Item position entries:
────────────────

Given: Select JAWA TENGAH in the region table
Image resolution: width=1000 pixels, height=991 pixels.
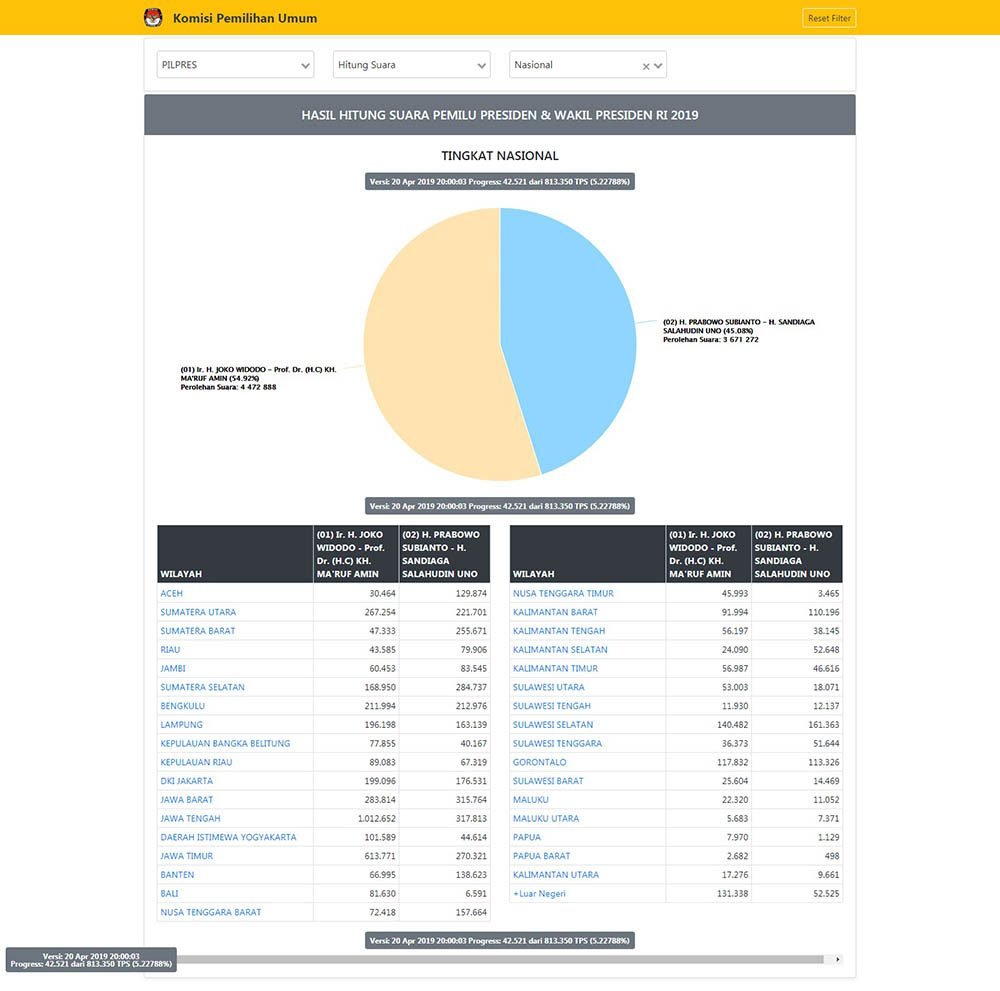Looking at the screenshot, I should tap(189, 819).
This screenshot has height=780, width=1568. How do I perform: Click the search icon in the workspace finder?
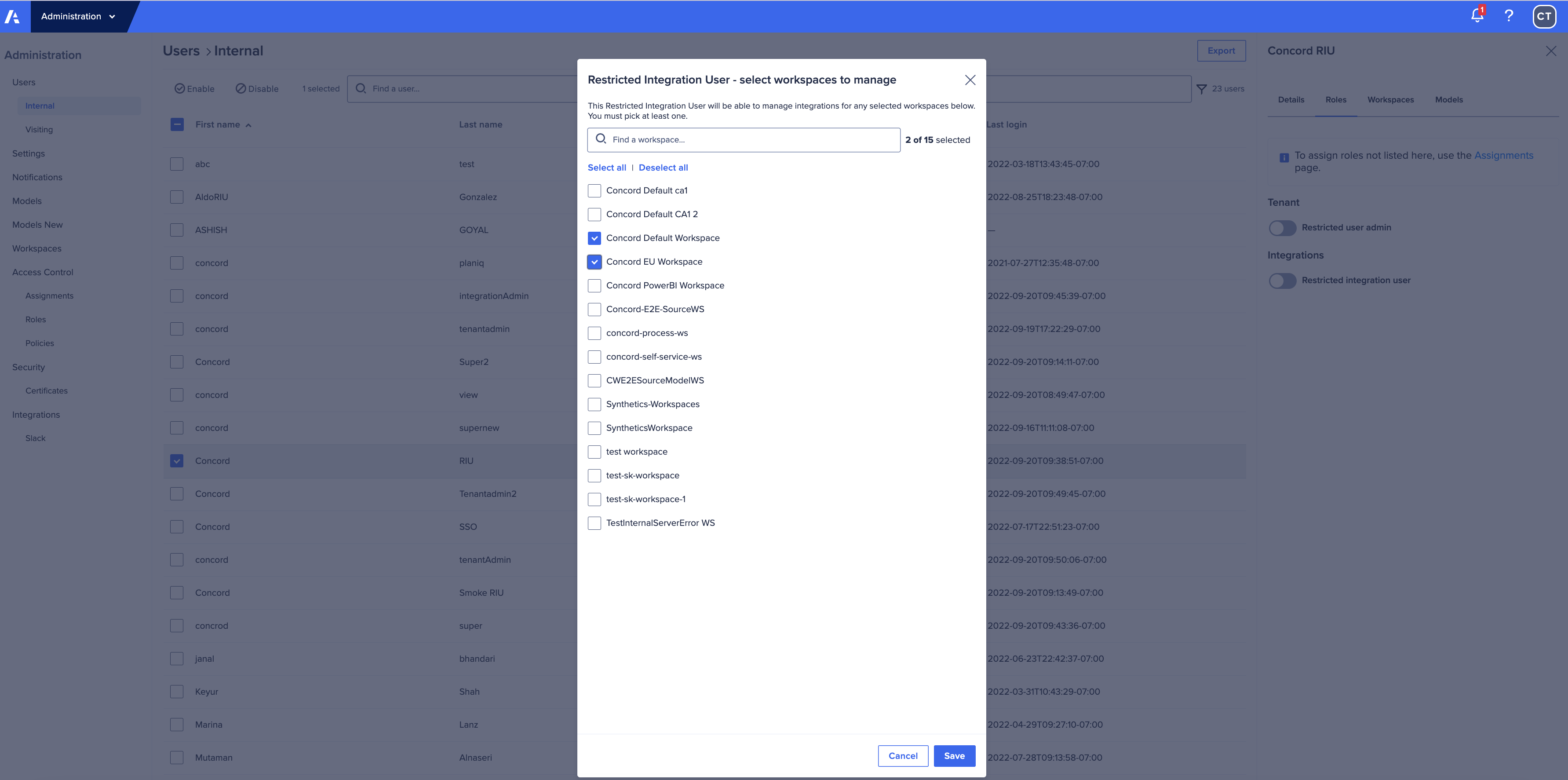click(x=602, y=139)
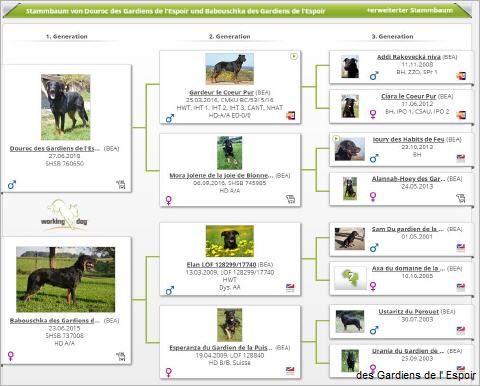480x386 pixels.
Task: Click the video icon beside Addi Rakovecká niva
Action: click(461, 76)
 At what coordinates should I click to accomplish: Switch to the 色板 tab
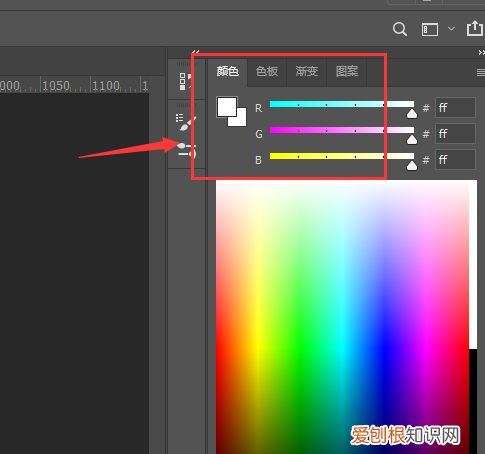click(x=267, y=72)
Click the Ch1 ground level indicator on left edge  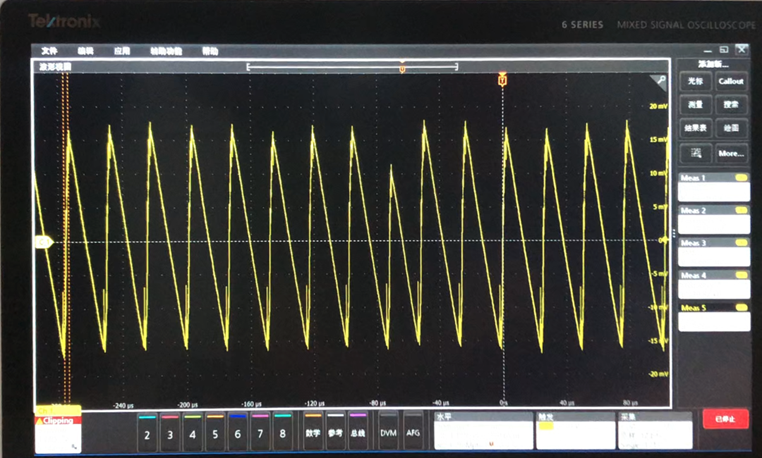click(x=43, y=242)
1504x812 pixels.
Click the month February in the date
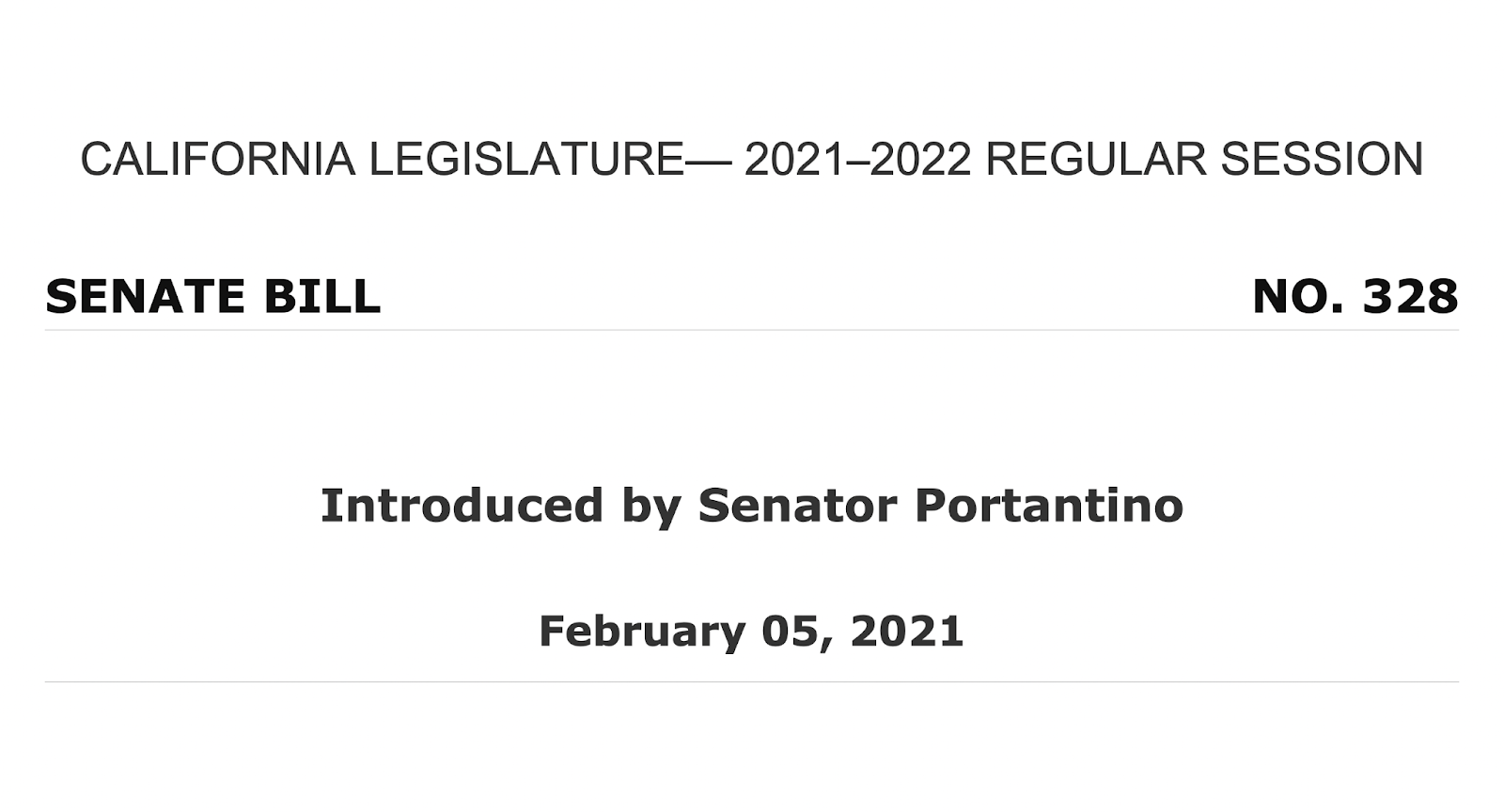[x=641, y=631]
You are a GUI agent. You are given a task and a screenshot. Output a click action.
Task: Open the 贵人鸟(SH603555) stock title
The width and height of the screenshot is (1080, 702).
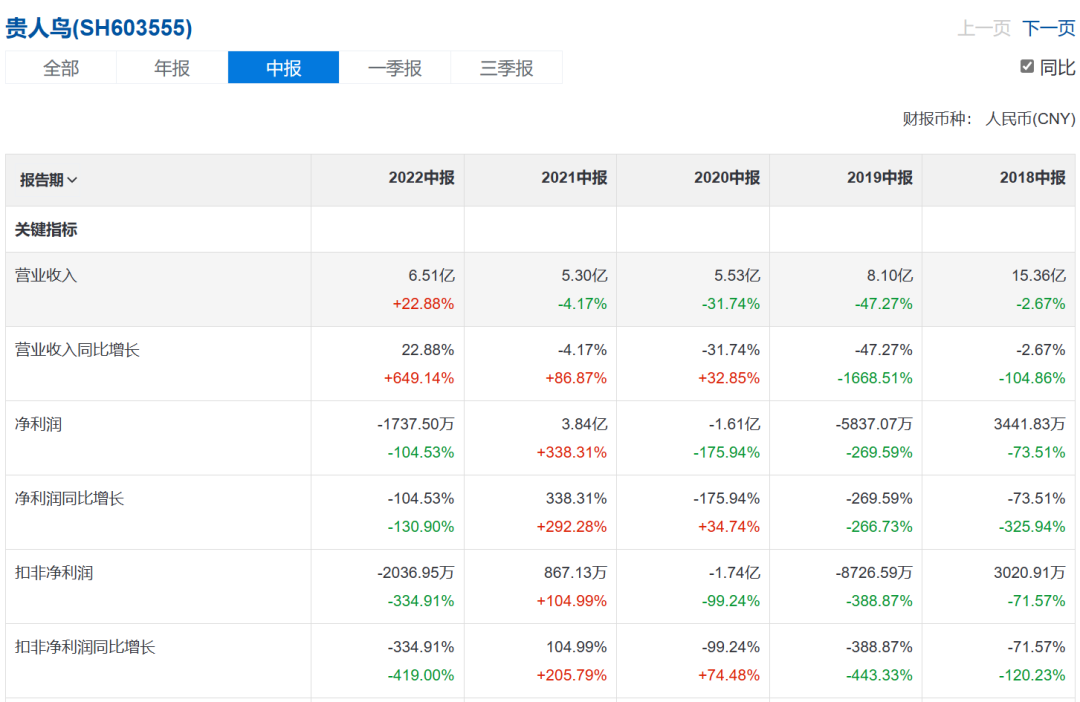pyautogui.click(x=99, y=28)
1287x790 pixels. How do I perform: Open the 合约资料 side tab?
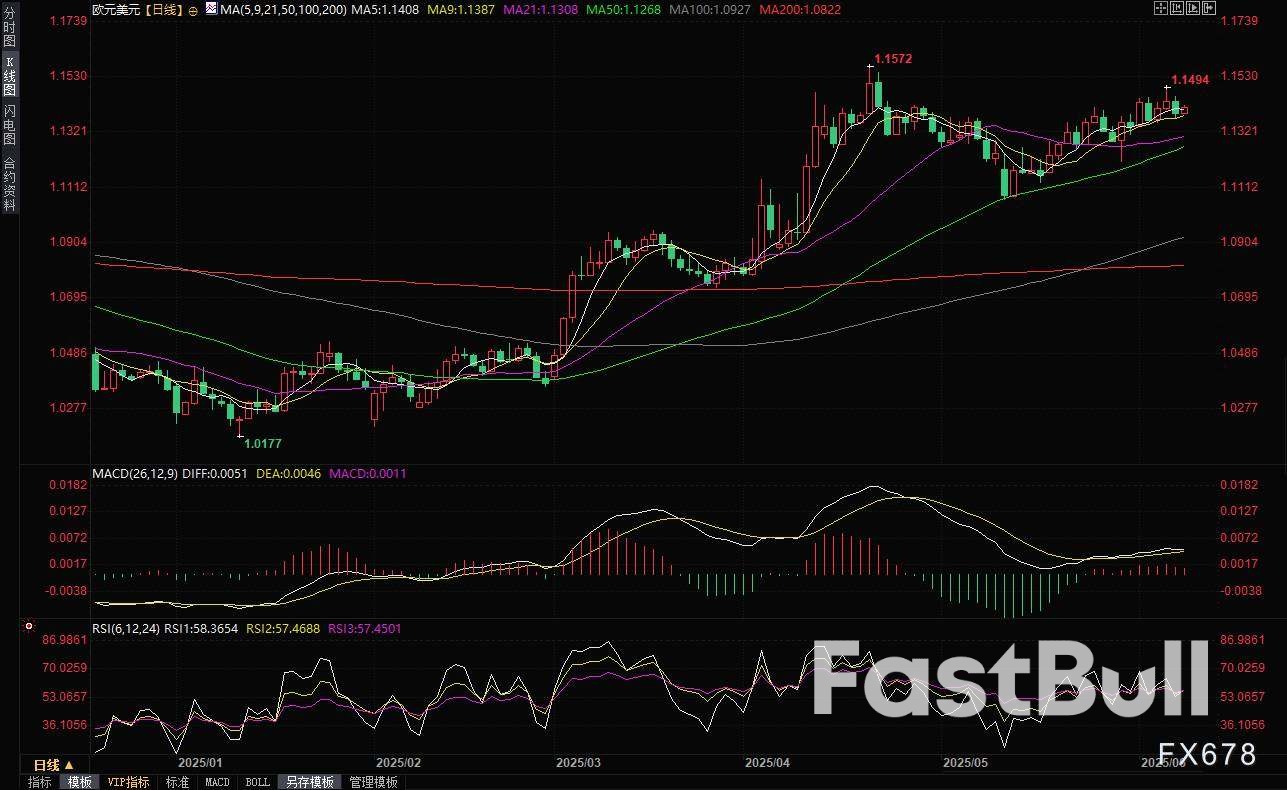(x=9, y=183)

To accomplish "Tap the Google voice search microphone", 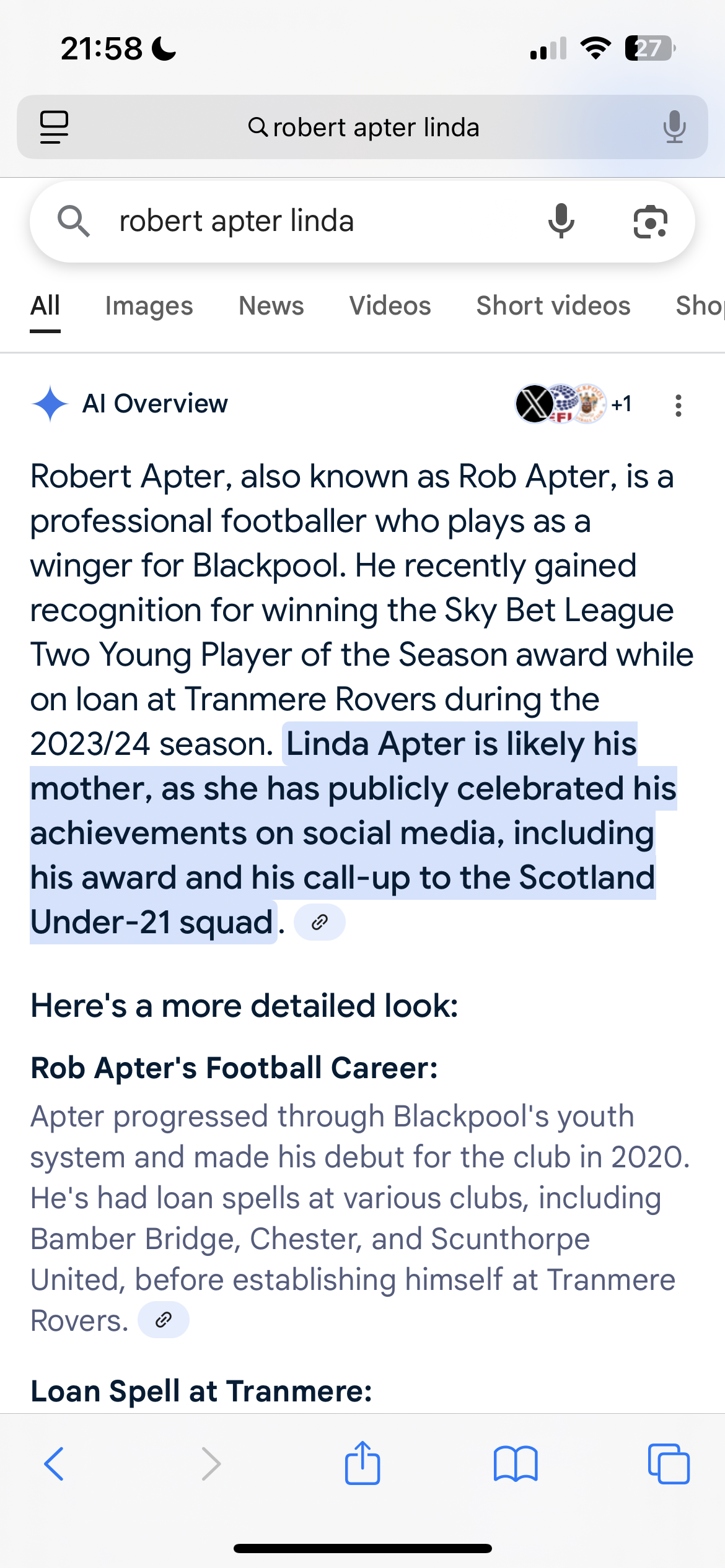I will click(x=561, y=221).
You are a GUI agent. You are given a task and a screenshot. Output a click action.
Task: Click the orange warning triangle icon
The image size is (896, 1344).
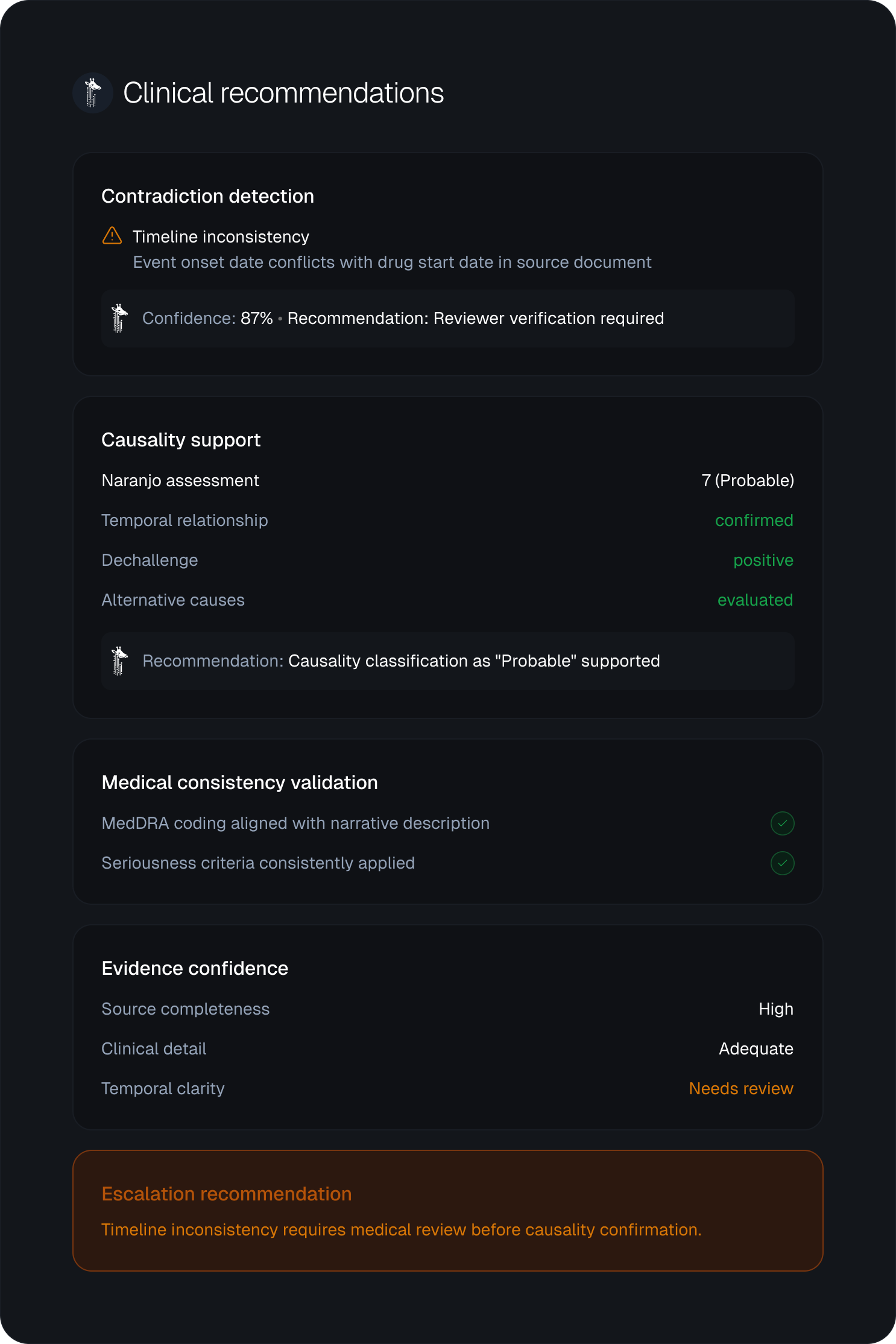[x=112, y=236]
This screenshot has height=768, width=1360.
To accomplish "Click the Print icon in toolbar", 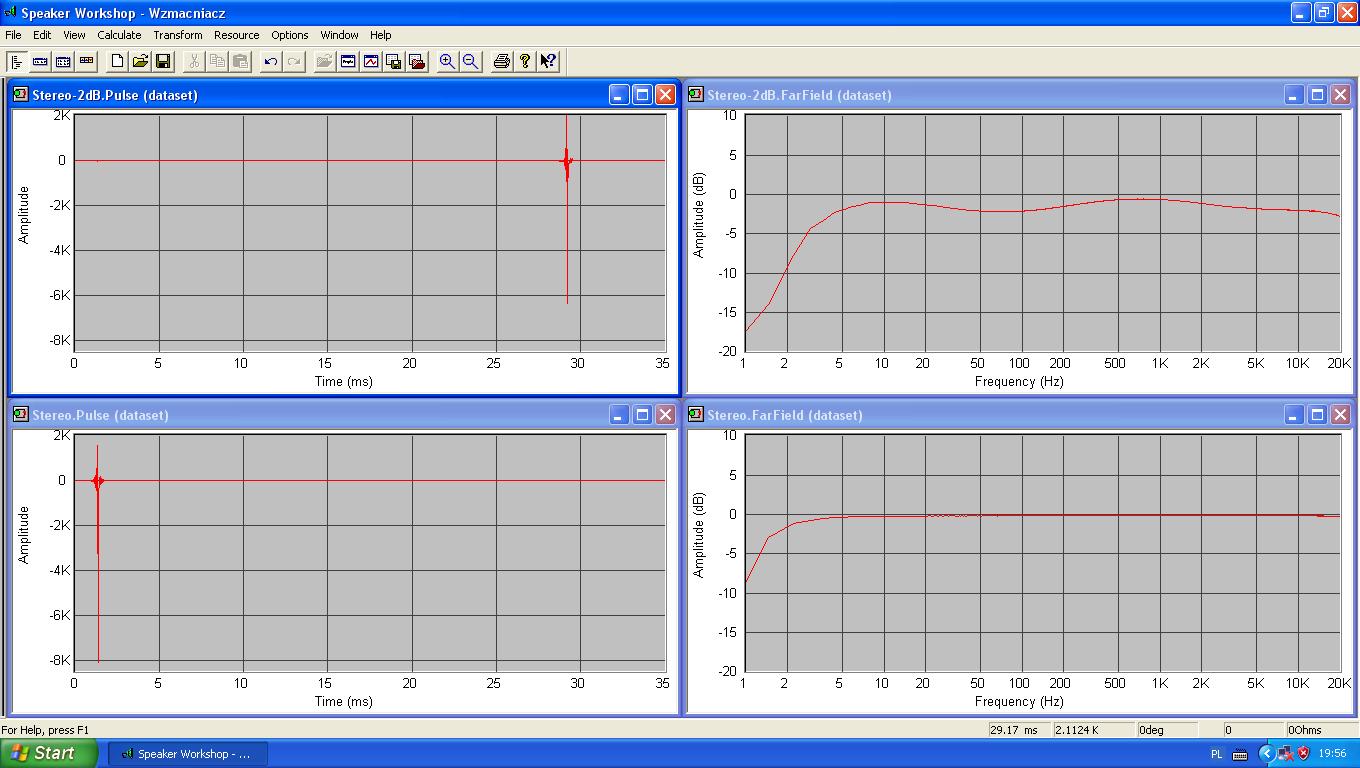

────────────────

**Exercise prompt**
Reproduce the records word for word from their first line through the line containing "Looking at the", including that line. Leave the pictures out of your answer.

**Finished answer**
Given: Select JAWA TENGAH in the region table
Image resolution: width=1000 pixels, height=991 pixels.
Looking at the screenshot, I should tap(189, 819).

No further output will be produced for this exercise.